The Christian then, besides having the spiritual conviction that euthanasia is opposed to the will of God, must also be armed with rational arguments to persuade those to whom spiritual convictions are odious. In Australia, for example, euthanasia is often put forward as the most compassionate way of dealing with terminal or chronic illness. Many people with painful memories of loved ones suffering are among the strongest advocates of legalising euthanasia. But we should be careful about allowing public policy to be directed by emotive and personal experiences. Rather we should be seeking more creative responses to illness, suffering and dying through access to palliative care which can relieve the pain and distress of terminal illness.

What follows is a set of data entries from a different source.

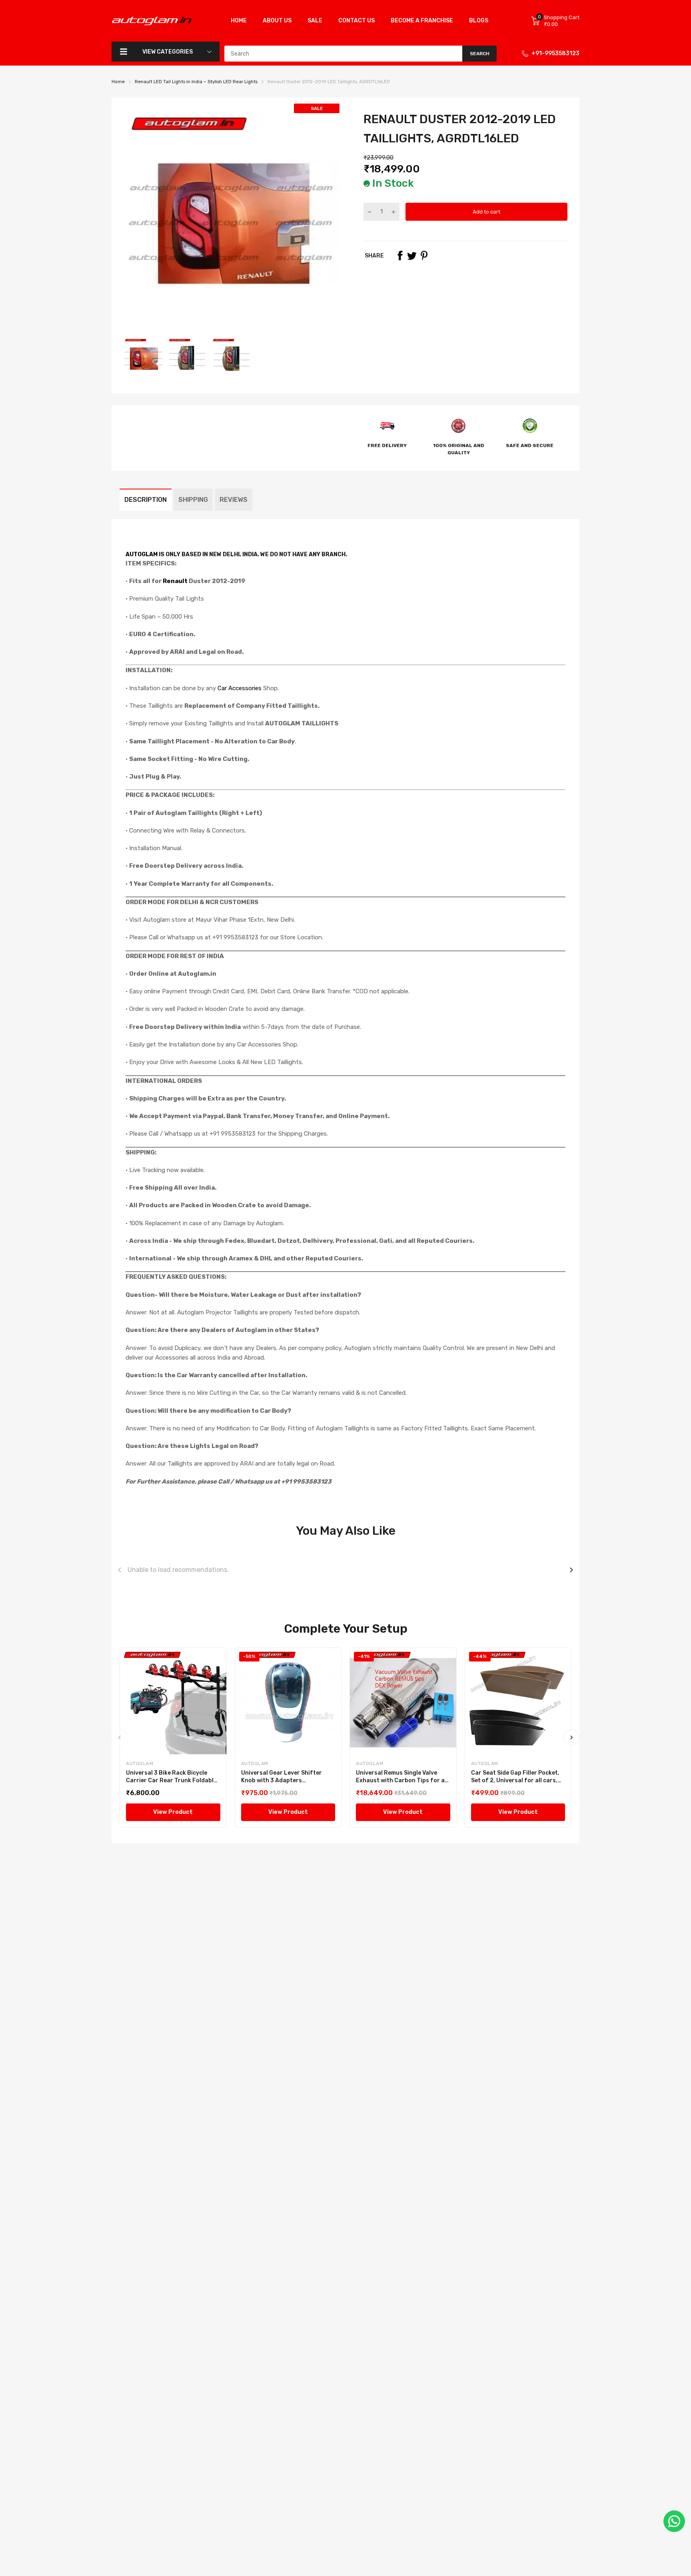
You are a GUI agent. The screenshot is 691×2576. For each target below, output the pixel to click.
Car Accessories (239, 688)
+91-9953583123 (555, 53)
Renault (175, 581)
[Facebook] (400, 255)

But, leaving God out of it, there are three reasons why euthanasia is a bad idea. Firstly, the experience of legalised euthanasia in Holland indicates that it is impossible to frame laws governing euthanasia that provide adequate safeguards against their abuse. Secondly, legalising euthanasia will put pressure on vulnerable people – the elderly, lonely, sick or distressed – to seek help to bring about their premature and unnatural death. We believe that the message society should be sending to its vulnerable and disadvantaged should be an assurance of love and support, not an invitation to seek untimely death. Thirdly, what message is the legalisation of euthanasia sending to our young people, at a time when our society is already characterised by a sense of hopelessness and discouragement. While society sheds crocodile tears over youth suicide, isn’t the legalisation of euthanasia really saying that when life gets too much for you, just pull the pin?